Reducing Systemic Risk
Within the 16 critical infrastructure sectors, which includes an election infrastructure sub-sector, is the particular importance on the electrical sector (under the energy sector), financial services sector and IT sector.
“We feel that those are very important in terms of us understanding how they’re interconnected,” Horne said.
That’s because of the systemic risk associated with these sectors. Horne said it’s “virtually impossible” for these sectors not to be connected to another sector, and she cited the WannaCry ransomware attack as an example.
“Within almost 24 hours, over 150 countries were somehow impacted by a relatively simple ransomware cyberthreat,” she said. “Yet, because of the interconnected nature of how our infrastructures work, there were very many who had been affected by the unfortunate incident.”
If one component of a sector is impacted, it’s highly likely not only will other components be affected, but as will other sectors. So, addressing this systemic risk with government and private sector partners is crucial.
“We’re trying to build what we call the ‘collective defense’ of what we’re able to accomplish together,” Horne said. “Which is together, we’re going to be able to be stronger, and only by working together and knowing what each other knows we’ll be better off.”
SECIR is trying to understand that interconnectedness, the risks within each sector and how to collectively raise the level of preparedness.
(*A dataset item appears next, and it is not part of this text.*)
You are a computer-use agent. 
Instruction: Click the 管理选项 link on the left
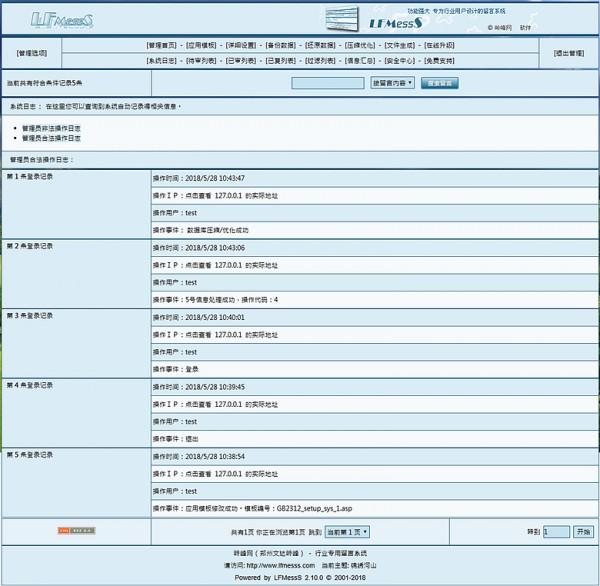coord(32,53)
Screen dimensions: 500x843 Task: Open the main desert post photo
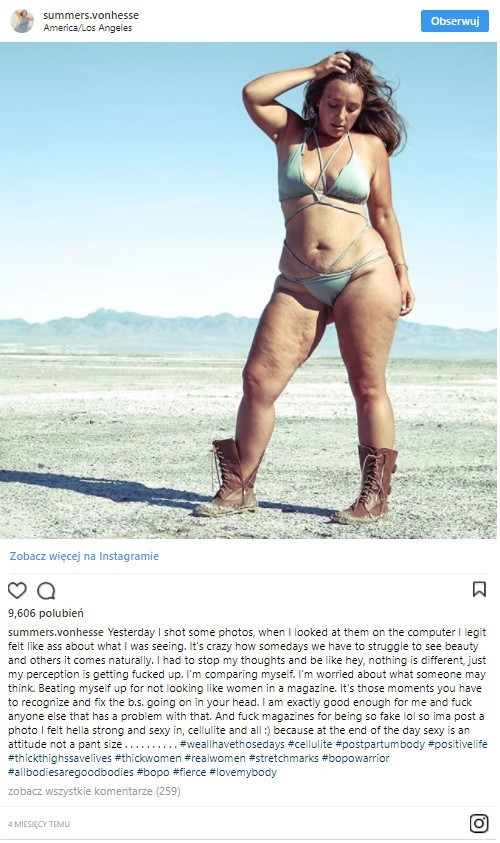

But trying to identify and assess systematic risk is an obstacle in itself.
Scaling and Prioritizing
“One of our biggest challenges is scaling to the challenge,” Horne said. “We see that there are cyberthreats that cross all 16 sectors . . . we’re trying to figure out, as quickly as possible, how we go prioritizing those risks so that we can utilize government resources to be most effective in addressing those risks.”
This prioritization falls back on the Section 9 critical infrastructure entities described in the Obama administration’s Executive Order 13636: Improving Critical Infrastructure Cybersecurity. That section articulates there are a finite number of very high-risk companies that, should they be impacted by a cyberthreat, would have the most devastating and cascading consequences across multiple sectors, Horne said.
So, SECIR makes sure it provides those companies with the information and resources they need to thwart cyberthreats, while also providing to those smaller and medium-sized business that lack the means to pay for, say, expensive private sector threat assessments. SECIR has been able to create roadmaps for those smaller businesses to help them identify which DHS resources would be most beneficial to addressing their needs.
The private sector plays a key role in identifying the threats to critical infrastructure, which is why bidirectional information sharing is so important to SECIR.
The private sector, as owners and operators of more than 90 percent of the critical infrastructure, provides DHS with great insight into understanding who is being impacted by a cyberthreat, Horne said.
“There’s a responsibility that we all have in ensuring that we’re working together to raise that level of protection collectively,” she added.
And while these Section 9 companies rise above because they hold higher risk, Horne said it’s important to look across all 16 critical infrastructure sectors to identify where the cyberrisks are, and work with actual companies to define which risks exist.
As part of these efforts, Horne said DHS stood up a Tri-Sector Council with the electrical, financial services and IT sectors. It focuses on identifying those areas of risk and works with DHS to develop incident response. The council is also looking for those triggers of cyberattacks across the three sectors so they can be addressed proactively.
And if there was an attempt to hit the U.S. with a digital critical infrastructure attack, Horne said she’s looking to each of the critical infrastructure sectors to build their resilience, for companies to work together within their sector and with the government to take a deeper look at operational cyberincidents and adversarial attempts.